(Data drawn from a collection)

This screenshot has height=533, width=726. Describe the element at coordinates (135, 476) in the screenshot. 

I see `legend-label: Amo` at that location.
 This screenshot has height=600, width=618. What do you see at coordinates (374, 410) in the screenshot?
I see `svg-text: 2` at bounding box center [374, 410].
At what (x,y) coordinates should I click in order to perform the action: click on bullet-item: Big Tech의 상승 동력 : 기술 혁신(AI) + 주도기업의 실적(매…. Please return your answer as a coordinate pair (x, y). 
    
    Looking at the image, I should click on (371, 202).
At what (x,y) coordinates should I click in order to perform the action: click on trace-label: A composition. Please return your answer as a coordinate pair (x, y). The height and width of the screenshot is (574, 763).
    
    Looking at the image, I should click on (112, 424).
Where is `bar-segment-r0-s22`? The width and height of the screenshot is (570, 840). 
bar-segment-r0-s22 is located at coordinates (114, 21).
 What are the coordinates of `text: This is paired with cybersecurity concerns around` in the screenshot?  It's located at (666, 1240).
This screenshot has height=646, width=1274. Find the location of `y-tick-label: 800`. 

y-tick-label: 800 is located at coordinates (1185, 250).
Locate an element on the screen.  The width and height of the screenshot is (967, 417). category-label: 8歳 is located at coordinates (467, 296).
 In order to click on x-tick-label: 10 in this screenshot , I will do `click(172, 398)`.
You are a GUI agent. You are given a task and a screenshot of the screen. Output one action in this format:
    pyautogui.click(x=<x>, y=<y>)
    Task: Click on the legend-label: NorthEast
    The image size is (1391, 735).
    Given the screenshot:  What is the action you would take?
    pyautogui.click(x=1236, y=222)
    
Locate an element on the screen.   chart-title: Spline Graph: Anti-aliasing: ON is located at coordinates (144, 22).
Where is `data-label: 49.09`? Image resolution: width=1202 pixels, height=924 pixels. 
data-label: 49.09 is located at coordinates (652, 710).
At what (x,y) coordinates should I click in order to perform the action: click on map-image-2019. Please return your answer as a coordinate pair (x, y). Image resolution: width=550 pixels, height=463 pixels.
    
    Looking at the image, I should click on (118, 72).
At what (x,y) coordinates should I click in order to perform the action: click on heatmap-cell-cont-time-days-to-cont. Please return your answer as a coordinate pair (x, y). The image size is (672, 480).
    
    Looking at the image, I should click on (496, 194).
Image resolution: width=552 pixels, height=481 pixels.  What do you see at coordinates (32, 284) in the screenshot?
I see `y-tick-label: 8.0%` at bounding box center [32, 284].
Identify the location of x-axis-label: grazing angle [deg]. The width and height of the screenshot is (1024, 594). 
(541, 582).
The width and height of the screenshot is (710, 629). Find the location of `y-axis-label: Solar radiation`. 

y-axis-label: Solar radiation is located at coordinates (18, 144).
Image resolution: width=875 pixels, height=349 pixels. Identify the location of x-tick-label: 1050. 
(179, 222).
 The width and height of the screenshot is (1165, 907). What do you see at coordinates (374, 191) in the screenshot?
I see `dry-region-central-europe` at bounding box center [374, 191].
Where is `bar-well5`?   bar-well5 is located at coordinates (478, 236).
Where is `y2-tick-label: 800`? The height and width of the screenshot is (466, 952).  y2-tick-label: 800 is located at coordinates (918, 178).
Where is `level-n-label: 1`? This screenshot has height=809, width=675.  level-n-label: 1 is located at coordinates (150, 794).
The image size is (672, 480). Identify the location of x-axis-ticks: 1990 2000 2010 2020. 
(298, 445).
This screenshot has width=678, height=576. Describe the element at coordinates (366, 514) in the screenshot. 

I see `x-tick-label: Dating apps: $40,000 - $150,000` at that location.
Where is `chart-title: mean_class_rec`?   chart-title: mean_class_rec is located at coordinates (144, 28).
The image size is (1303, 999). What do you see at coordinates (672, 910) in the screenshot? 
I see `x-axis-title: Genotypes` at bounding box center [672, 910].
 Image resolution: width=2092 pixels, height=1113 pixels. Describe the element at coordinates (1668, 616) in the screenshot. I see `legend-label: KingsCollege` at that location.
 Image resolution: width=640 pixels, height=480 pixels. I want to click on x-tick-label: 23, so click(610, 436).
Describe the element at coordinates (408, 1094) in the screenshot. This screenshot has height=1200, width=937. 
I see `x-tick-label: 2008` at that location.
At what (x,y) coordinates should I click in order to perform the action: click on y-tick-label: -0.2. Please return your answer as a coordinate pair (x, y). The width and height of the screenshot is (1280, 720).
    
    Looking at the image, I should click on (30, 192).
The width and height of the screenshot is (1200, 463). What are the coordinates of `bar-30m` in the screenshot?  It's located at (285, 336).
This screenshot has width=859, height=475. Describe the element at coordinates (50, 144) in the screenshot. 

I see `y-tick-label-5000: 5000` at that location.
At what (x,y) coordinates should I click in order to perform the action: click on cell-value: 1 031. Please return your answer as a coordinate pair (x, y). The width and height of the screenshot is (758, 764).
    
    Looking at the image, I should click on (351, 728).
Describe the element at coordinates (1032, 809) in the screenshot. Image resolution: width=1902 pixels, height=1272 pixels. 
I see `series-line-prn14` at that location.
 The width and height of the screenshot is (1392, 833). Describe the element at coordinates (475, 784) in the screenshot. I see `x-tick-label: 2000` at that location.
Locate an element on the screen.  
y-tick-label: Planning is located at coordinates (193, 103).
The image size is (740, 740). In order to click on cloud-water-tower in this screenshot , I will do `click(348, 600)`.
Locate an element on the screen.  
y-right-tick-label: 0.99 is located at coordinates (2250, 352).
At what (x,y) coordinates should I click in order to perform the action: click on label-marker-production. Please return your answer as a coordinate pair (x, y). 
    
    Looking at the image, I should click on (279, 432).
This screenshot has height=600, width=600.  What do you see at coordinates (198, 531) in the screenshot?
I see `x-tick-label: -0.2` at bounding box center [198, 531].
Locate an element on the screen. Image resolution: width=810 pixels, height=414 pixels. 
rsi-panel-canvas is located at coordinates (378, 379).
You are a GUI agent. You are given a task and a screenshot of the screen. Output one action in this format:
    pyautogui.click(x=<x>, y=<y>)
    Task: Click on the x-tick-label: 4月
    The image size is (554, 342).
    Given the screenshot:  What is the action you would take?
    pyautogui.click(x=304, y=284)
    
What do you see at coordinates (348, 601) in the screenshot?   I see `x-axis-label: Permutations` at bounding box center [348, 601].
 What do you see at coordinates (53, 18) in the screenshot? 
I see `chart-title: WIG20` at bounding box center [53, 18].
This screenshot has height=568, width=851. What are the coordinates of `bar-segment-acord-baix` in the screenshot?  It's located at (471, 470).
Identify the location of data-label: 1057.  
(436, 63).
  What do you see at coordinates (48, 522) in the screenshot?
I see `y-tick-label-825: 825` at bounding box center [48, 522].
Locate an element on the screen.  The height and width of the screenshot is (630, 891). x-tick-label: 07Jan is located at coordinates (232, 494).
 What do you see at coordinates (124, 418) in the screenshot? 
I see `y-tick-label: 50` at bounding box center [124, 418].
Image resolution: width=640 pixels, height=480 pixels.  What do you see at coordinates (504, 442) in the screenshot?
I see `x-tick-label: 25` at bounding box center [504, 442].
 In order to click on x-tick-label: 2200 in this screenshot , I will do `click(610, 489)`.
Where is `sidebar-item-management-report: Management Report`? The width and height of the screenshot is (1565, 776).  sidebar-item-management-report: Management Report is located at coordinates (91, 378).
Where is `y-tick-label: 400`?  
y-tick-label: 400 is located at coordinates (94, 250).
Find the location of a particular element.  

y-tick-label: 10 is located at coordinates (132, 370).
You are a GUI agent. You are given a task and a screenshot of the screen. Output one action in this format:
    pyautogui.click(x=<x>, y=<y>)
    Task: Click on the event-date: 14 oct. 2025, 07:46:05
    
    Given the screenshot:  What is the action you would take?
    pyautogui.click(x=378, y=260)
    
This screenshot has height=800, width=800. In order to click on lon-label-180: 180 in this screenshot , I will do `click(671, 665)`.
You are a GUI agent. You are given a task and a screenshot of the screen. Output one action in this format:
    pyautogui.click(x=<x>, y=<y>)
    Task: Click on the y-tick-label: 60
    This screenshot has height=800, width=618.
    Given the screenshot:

■ Exercise prompt ■
Lay out as a numbered list the lines of the entries above, from the line containing "What do you see at coordinates (348, 601)" through the line containing "coordinates (232, 494).", leaving out blank lines.

■ Response to this task ■
1. What do you see at coordinates (348, 601) in the screenshot?   I see `x-axis-label: Permutations` at bounding box center [348, 601].
2.  What do you see at coordinates (53, 18) in the screenshot? 
3. I see `chart-title: WIG20` at bounding box center [53, 18].
4. This screenshot has height=568, width=851. What are the coordinates of `bar-segment-acord-baix` in the screenshot?  It's located at (471, 470).
5. Identify the location of data-label: 1057.  
6. (436, 63).
7.   What do you see at coordinates (48, 522) in the screenshot?
8. I see `y-tick-label-825: 825` at bounding box center [48, 522].
9. Locate an element on the screen.  The height and width of the screenshot is (630, 891). x-tick-label: 07Jan is located at coordinates (232, 494).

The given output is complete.